# Goal of the exercise
Copy out the lines of the material word for word, starting at the line that contains "Given: Click the" and ending at the last line of the material.

Pointing records for text and elements:
[start]
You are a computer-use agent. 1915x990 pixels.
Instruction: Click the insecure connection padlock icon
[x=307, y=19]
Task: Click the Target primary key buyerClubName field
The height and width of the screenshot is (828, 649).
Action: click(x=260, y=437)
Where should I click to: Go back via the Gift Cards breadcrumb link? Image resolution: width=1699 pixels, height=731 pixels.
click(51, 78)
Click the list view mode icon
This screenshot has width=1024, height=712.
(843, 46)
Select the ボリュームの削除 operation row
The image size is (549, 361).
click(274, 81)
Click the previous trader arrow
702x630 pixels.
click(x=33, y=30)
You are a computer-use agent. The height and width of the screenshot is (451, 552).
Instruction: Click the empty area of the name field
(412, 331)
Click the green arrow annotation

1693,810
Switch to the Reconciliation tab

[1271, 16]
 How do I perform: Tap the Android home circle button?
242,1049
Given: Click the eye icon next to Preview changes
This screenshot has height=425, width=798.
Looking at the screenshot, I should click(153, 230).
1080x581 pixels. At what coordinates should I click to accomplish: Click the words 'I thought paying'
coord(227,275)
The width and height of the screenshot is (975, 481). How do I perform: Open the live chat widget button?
[end]
# Finished exercise
Given: Click the eye icon next to Preview changes
This screenshot has height=425, width=798.
Looking at the screenshot, I should click(153, 230).
1080x581 pixels. At what coordinates should I click to accomplish: Click the words 'I thought paying'
coord(227,275)
The width and height of the screenshot is (975, 481). How do I perform: Open the live chat widget button?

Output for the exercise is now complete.